Available data below:

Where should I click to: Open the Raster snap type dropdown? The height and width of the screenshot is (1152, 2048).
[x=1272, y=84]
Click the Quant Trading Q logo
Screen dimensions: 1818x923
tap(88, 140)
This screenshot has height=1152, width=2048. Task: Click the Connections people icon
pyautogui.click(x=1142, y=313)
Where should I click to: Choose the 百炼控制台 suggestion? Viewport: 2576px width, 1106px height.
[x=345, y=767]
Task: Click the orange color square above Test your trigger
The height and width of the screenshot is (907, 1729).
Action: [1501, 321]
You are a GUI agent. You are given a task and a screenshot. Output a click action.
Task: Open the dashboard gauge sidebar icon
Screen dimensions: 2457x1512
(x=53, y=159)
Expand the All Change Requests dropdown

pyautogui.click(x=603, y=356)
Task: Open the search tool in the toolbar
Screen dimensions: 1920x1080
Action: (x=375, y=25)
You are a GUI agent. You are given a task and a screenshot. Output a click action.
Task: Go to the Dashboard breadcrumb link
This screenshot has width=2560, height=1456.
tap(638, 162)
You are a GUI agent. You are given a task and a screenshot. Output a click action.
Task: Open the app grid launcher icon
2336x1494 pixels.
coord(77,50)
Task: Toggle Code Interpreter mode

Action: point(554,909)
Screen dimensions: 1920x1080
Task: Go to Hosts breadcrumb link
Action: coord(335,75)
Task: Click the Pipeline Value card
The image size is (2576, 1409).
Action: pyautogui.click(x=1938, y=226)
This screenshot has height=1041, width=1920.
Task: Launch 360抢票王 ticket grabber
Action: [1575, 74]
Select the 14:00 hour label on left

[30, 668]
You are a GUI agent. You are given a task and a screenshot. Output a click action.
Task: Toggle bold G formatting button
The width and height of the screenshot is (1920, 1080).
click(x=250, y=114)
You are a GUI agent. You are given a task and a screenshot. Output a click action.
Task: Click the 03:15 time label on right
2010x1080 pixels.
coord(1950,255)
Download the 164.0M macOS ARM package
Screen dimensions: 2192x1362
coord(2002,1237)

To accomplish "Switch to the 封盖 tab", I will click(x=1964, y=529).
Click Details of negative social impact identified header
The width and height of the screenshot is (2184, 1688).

End of Available data.

§ Your task
Every line in the listing above should be repeated exactly.

§ Answer box
Where should I click to: Open the Raster snap type dropdown? The height and width of the screenshot is (1152, 2048).
[x=1272, y=84]
Click the Quant Trading Q logo
Screen dimensions: 1818x923
tap(88, 140)
This screenshot has height=1152, width=2048. Task: Click the Connections people icon
pyautogui.click(x=1142, y=313)
Where should I click to: Choose the 百炼控制台 suggestion? Viewport: 2576px width, 1106px height.
[x=345, y=767]
Task: Click the orange color square above Test your trigger
The height and width of the screenshot is (907, 1729).
Action: [1501, 321]
You are a GUI agent. You are given a task and a screenshot. Output a click action.
Task: Open the dashboard gauge sidebar icon
Screen dimensions: 2457x1512
(x=53, y=159)
Expand the All Change Requests dropdown

pyautogui.click(x=603, y=356)
Task: Open the search tool in the toolbar
Screen dimensions: 1920x1080
Action: (x=375, y=25)
You are a GUI agent. You are given a task and a screenshot. Output a click action.
Task: Go to the Dashboard breadcrumb link
This screenshot has width=2560, height=1456.
tap(638, 162)
You are a GUI agent. You are given a task and a screenshot. Output a click action.
Task: Open the app grid launcher icon
2336x1494 pixels.
coord(77,50)
Task: Toggle Code Interpreter mode

Action: point(554,909)
Screen dimensions: 1920x1080
Task: Go to Hosts breadcrumb link
Action: coord(335,75)
Task: Click the Pipeline Value card
The image size is (2576, 1409).
Action: pyautogui.click(x=1938, y=226)
This screenshot has height=1041, width=1920.
Task: Launch 360抢票王 ticket grabber
Action: [1575, 74]
Select the 14:00 hour label on left

[30, 668]
You are a GUI agent. You are given a task and a screenshot. Output a click action.
Task: Toggle bold G formatting button
The width and height of the screenshot is (1920, 1080).
click(x=250, y=114)
You are a GUI agent. You are given a task and a screenshot. Output a click action.
Task: Click the 03:15 time label on right
2010x1080 pixels.
coord(1950,255)
Download the 164.0M macOS ARM package
Screen dimensions: 2192x1362
coord(2002,1237)

To accomplish "Switch to the 封盖 tab", I will click(x=1964, y=529).
Click Details of negative social impact identified header
The width and height of the screenshot is (2184, 1688).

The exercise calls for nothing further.